*SHORT TASK*. Edit the records below so that every "How do I perform" becomes "How can I do", leaving everything else unchanged.

-- start DATA FOR PROCESSING --

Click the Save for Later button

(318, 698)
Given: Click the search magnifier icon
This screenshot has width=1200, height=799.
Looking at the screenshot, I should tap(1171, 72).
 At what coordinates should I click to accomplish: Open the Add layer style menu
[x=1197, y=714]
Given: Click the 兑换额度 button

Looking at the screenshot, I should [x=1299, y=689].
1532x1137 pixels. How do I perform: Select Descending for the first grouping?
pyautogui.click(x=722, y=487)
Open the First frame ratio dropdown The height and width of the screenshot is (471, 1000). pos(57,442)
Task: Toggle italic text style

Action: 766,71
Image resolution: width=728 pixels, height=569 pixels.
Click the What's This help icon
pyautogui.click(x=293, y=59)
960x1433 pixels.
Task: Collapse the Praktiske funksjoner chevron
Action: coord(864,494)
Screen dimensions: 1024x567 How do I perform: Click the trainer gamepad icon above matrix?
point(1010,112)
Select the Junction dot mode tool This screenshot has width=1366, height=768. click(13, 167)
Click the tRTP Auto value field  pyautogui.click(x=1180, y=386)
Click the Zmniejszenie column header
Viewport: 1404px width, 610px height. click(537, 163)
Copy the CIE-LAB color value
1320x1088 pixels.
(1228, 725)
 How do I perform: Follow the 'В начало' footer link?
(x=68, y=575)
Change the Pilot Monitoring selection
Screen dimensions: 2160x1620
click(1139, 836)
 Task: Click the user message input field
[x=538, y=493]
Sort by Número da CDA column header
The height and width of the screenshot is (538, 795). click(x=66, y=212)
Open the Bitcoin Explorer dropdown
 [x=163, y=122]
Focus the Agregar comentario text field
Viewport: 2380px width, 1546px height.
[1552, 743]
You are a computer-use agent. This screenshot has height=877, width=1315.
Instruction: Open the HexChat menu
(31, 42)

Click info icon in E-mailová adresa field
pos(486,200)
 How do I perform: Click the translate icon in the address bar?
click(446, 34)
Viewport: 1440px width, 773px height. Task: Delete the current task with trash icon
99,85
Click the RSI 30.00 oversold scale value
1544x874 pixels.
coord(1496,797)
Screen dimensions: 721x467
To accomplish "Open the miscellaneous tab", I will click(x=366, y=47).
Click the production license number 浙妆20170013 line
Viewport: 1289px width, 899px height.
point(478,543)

-- end DATA FOR PROCESSING --

*PROBLEM SOLUTION*.
Click the Save for Later button

(318, 698)
Given: Click the search magnifier icon
This screenshot has width=1200, height=799.
Looking at the screenshot, I should tap(1171, 72).
 At what coordinates should I click to accomplish: Open the Add layer style menu
[x=1197, y=714]
Given: Click the 兑换额度 button

Looking at the screenshot, I should [x=1299, y=689].
1532x1137 pixels. How can I do: Select Descending for the first grouping?
pyautogui.click(x=722, y=487)
Open the First frame ratio dropdown The height and width of the screenshot is (471, 1000). pos(57,442)
Task: Toggle italic text style

Action: 766,71
Image resolution: width=728 pixels, height=569 pixels.
Click the What's This help icon
pyautogui.click(x=293, y=59)
960x1433 pixels.
Task: Collapse the Praktiske funksjoner chevron
Action: coord(864,494)
Screen dimensions: 1024x567 How can I do: Click the trainer gamepad icon above matrix?
point(1010,112)
Select the Junction dot mode tool This screenshot has width=1366, height=768. click(13, 167)
Click the tRTP Auto value field  pyautogui.click(x=1180, y=386)
Click the Zmniejszenie column header
Viewport: 1404px width, 610px height. click(537, 163)
Copy the CIE-LAB color value
1320x1088 pixels.
(1228, 725)
 How can I do: Follow the 'В начало' footer link?
(x=68, y=575)
Change the Pilot Monitoring selection
Screen dimensions: 2160x1620
click(1139, 836)
 Task: Click the user message input field
[x=538, y=493]
Sort by Número da CDA column header
The height and width of the screenshot is (538, 795). click(x=66, y=212)
Open the Bitcoin Explorer dropdown
 [x=163, y=122]
Focus the Agregar comentario text field
Viewport: 2380px width, 1546px height.
[1552, 743]
You are a computer-use agent. This screenshot has height=877, width=1315.
Instruction: Open the HexChat menu
(31, 42)

Click info icon in E-mailová adresa field
pos(486,200)
 How can I do: Click the translate icon in the address bar?
click(446, 34)
Viewport: 1440px width, 773px height. Task: Delete the current task with trash icon
99,85
Click the RSI 30.00 oversold scale value
1544x874 pixels.
coord(1496,797)
Screen dimensions: 721x467
To accomplish "Open the miscellaneous tab", I will click(x=366, y=47).
Click the production license number 浙妆20170013 line
Viewport: 1289px width, 899px height.
point(478,543)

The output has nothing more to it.